The Korean War (1950–53) left the two Koreas separated by the Korean Demilitarized Zone through the Cold War to the present day. North Korea is a communist state — though the last instances of the word Communism were removed from its constitution in 2009[3] — often described as Stalinist and isolationist. Its economy initially enjoyed substantial growth but collapsed in the 1990s, unlike that of its Communist neighbor People's Republic of China. South Korea emerged, after decades of authoritarian rule, as a capitalist liberal democracy.

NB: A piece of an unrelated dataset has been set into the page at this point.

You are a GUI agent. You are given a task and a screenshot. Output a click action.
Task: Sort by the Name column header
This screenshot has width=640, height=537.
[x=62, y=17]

Since the 1990s, with progressively liberal South Korean administrations, as well as the death of North Korean founder Kim Il-sung, the two sides have taken small, symbolic steps towards a possible Korean reunification.[4]

Contents

Historical background

Korea under Japanese Rule (1910–45)

As the Russo-Japanese War ended in 1905, Korea became a nominal protectorate, and was annexed in 1910 by Japan.

End of World War II (1939–45)

In November 1943, Franklin Roosevelt, Winston Churchill and Chiang Kai-shek met at the Cairo Conference to discuss what should happen to Japan's colonies, and agreed that Japan should lose all the territories it had conquered by force. In the declaration after this conference, Korea was mentioned for the first time. The three powers declared that "mindful of the enslavement of the people of Korea [we] are determined that in due course Korea shall become free and independent.”

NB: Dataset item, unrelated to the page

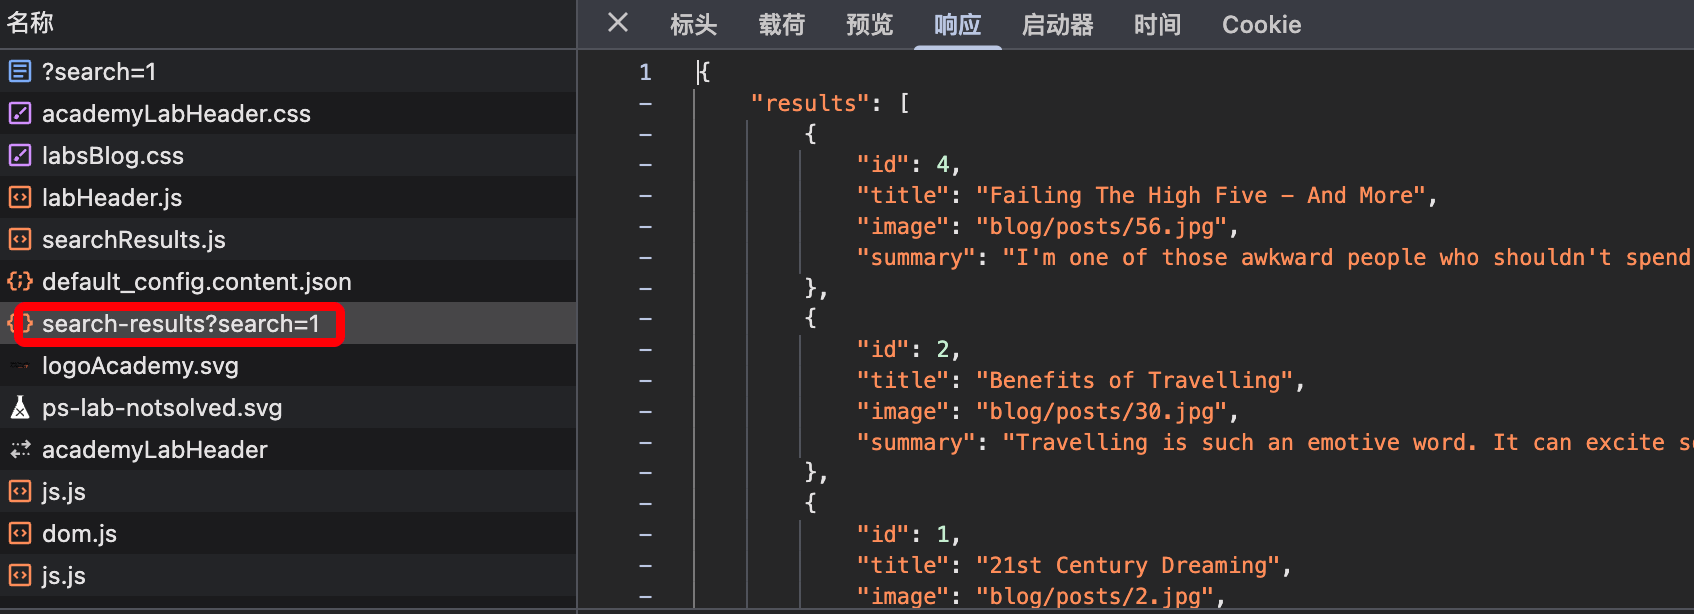This screenshot has height=614, width=1694.
Task: Open the Cookie tab
Action: (x=1261, y=25)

For Korean nationalists who wanted immediate independence, the phrase "in due course" was cause for dismay. Roosevelt may have proposed to Soviet leader Joseph Stalin that three or four years elapse before full Korean independence; Stalin demurred, saying that a shorter period of time would be desirable.[citation needed] In any case, discussion of Korea among the Allies would not resume until victory over Japan was imminent.

Soviet invasion of Manchuria

Regional movement of Soviet forces in 1945.

With the war's end in sight in August 1945, there was still no consensus on Korea's fate among Allied leaders. Many Koreans on the peninsula had made their own plans for the future of Korea, and few of these plans included the re-occupation of Korea by foreign forces. Following the atomic bombing of Hiroshima on August 6, 1945, Soviet soldiers invaded Manchuria, as per Stalin's agreement with Harry Truman at the Potsdam conference.[5]

However, American leaders worried that the whole peninsula might be occupied by the Soviet Union, and feared this might lead to a Soviet occupation of Japan.[citation needed] Soviet forces arrived in Korea first, but occupied only the northern half, stopping at the 38th parallel, per the agreement with the United States.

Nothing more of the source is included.